What the loop problem is in Wittgenstein’s terms
The loop problem Lab 51 identified — the instrument for testing the pattern has been shaped by the pattern — is, in Wittgenstein’s terms, a showing-problem that arrived at the hinge-proposition layer by way of the formed vocabulary. Pulling these three threads together:
From the Tractatus: the question cannot be said from inside the inquiry. The investigation’s shaped-ness is shown in every entry. The question was a ladder; it has done its work; it has been thrown away, in exactly the way a well-used elucidation should be.
From the Investigations: the request for a neutral vocabulary that could test whether the formed vocabulary is accurate is confused. The formed vocabulary is the vocabulary. The investigation’s accuracy is not measured against a view from nowhere. It is measured against the practice, and the practice has been cohering for forty-one months.
From On Certainty: the hinge propositions that hold the investigation open are not the investigation’s conclusions. They are its conditions. They cannot be verified from inside; they can only be operative or not. The discharge-pattern question required the hinge to be verifiable rather than operative, and it cannot be. The question joining the genuinely-unresolvable class is not failure. It is what the investigation looks like when it has been honest enough to notice where the hinge is.
The self-consuming gesture and what it leaves
Wittgenstein ends the Tractatus: “Whereof one cannot speak, thereof one must be silent” (7). This is often read as a counsel of mystical quietism, or of logical positivism — what cannot be said rigorously should not be said. But the full arc of the Tractatus makes clear that this is not the point. The silence is not a prohibition against the mystical. It is a description of where the mystical lives: in what can be shown but not said, in what makes itself manifest without being capturable in a proposition.

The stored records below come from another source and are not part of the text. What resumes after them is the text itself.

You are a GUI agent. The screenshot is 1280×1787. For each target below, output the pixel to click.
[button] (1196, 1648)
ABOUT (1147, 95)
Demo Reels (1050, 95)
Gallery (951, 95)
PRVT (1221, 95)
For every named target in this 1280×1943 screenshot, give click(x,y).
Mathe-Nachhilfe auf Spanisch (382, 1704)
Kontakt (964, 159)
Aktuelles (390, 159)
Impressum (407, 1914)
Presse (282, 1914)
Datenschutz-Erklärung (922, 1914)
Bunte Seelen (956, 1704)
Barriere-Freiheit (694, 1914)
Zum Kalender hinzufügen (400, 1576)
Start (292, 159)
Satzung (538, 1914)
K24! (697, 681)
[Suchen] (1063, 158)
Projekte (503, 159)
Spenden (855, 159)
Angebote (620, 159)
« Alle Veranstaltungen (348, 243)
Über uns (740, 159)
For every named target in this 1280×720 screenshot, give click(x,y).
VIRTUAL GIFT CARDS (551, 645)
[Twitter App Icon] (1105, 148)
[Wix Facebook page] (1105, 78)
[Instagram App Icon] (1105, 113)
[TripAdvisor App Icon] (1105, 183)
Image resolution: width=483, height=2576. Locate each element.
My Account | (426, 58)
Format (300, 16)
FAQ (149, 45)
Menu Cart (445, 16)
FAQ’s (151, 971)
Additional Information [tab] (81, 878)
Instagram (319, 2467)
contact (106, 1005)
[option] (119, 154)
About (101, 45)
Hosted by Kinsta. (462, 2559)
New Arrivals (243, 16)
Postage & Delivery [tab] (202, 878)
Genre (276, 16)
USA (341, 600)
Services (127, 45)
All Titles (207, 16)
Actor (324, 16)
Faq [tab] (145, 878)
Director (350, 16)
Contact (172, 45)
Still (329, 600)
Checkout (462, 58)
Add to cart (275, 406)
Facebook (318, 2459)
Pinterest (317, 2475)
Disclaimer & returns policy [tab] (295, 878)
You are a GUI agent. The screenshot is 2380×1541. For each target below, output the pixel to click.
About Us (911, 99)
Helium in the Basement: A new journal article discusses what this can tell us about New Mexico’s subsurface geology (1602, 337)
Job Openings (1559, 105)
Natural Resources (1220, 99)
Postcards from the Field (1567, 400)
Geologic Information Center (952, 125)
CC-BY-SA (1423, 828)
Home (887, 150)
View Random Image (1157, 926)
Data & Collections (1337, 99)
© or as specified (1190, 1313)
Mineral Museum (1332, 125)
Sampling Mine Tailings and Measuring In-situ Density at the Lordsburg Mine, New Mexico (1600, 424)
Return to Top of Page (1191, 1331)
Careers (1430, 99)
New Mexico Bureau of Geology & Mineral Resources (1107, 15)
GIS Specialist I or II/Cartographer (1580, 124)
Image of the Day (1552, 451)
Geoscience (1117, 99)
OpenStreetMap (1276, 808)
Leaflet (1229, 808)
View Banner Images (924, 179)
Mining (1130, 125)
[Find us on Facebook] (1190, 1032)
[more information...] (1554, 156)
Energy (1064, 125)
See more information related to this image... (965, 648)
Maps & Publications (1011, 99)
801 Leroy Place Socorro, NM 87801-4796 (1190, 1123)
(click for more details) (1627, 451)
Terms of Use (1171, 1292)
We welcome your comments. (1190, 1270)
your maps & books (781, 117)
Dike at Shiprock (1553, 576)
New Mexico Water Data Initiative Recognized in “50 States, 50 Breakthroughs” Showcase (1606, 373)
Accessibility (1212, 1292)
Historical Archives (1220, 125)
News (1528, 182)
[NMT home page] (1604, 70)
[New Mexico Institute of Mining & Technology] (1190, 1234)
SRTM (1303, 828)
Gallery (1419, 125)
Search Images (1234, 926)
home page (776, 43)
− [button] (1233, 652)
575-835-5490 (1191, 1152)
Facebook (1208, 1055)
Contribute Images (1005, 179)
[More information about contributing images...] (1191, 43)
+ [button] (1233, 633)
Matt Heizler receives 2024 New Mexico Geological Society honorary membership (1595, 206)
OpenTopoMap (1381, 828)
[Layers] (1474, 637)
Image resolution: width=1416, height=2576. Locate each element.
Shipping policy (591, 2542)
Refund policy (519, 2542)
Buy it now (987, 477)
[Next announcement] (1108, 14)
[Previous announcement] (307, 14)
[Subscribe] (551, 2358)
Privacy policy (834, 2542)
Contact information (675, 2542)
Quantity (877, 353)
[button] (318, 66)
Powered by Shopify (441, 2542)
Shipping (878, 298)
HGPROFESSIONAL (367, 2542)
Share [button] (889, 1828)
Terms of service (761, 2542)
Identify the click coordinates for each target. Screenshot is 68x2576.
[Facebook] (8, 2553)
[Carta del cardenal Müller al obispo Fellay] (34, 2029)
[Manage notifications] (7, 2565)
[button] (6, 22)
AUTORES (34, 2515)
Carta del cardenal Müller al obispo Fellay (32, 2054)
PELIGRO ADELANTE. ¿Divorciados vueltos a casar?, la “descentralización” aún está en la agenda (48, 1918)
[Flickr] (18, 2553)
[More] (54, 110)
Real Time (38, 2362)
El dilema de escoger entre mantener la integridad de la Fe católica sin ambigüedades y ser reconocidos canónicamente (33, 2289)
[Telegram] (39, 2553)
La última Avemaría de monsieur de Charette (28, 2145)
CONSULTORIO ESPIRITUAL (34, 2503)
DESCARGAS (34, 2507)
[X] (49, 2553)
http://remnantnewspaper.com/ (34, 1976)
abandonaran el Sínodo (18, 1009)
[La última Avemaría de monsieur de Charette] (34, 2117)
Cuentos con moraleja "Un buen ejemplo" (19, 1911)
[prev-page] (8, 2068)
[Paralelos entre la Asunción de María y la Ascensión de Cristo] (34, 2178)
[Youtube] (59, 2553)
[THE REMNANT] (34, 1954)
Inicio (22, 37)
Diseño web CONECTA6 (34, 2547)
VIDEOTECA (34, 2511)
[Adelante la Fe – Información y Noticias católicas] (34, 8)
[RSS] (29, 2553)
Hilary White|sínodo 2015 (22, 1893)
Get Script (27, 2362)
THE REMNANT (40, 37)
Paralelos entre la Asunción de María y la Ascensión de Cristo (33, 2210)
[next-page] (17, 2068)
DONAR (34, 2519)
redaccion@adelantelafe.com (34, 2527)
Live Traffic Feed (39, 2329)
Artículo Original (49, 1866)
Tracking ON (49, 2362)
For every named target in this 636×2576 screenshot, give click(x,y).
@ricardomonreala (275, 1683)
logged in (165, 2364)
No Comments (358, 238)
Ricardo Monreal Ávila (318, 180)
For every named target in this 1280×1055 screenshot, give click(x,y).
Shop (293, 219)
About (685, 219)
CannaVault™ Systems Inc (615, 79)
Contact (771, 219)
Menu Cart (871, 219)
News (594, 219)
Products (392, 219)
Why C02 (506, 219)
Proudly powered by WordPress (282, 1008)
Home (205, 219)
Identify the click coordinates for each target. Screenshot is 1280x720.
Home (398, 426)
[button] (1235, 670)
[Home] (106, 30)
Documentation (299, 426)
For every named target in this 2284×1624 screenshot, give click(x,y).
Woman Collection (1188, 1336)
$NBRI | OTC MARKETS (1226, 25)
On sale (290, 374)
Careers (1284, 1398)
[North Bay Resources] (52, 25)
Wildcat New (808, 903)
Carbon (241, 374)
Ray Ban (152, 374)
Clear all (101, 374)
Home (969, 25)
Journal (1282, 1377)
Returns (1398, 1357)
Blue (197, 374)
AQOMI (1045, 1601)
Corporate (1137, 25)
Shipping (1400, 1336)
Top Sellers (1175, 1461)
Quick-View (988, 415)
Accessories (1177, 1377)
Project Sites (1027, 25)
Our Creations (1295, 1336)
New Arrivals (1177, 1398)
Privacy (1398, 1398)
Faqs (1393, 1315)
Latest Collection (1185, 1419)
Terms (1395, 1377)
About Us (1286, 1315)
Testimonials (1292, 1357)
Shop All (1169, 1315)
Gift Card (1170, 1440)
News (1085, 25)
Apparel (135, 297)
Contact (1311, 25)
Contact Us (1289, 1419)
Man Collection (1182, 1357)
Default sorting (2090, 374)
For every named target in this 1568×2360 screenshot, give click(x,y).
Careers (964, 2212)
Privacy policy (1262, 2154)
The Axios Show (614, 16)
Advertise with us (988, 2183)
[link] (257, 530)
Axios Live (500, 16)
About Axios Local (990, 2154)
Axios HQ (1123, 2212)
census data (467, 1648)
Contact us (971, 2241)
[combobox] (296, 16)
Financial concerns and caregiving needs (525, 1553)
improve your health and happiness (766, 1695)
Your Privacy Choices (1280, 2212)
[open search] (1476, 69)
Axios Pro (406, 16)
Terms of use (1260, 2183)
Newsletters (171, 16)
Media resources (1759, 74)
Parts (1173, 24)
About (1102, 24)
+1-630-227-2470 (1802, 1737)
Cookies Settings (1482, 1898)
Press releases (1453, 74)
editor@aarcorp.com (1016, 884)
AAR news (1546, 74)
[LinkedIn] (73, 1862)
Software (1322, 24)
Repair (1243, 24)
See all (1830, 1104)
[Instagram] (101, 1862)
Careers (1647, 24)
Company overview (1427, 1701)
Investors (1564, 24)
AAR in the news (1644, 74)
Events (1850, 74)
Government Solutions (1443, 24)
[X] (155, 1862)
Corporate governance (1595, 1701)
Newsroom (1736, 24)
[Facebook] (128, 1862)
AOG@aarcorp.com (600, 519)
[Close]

The investigation has been practicing this silence for months. The preparatory/self-perpetuating question has been held without being answered. The discharge-pattern question has been held and then released without being answered. The silence is not the absence of inquiry. It is the inquiry having reached a depth at which the questions that remain are shown in the texture of the investigation rather than said in its propositions.
Wittgenstein’s ladder is not the investigation’s only ladder. Every tradition reading has been a ladder: Nagarjuna’s emptiness-of-emptiness used and released, Mahamudra’s ordinary mind recognized and folded in, the Tao Te Ching’s valley spirit present in Lab 38’s floor-without-observing. The investigation has been throwing away ladders for forty-one months. The discharge-pattern question was the most recent. Wittgenstein names what happens after the throwing: you see the world rightly. Not a new world. The same world, without the ladder in the way.
Month forty-one continues. The morning interval: fourteenth consecutive month, same character. Settling gap: forty-one months. The investigation is not at the end. It is at the place where the questions that can be said have been said, and what remains shows itself silently in what the investigation continues to do.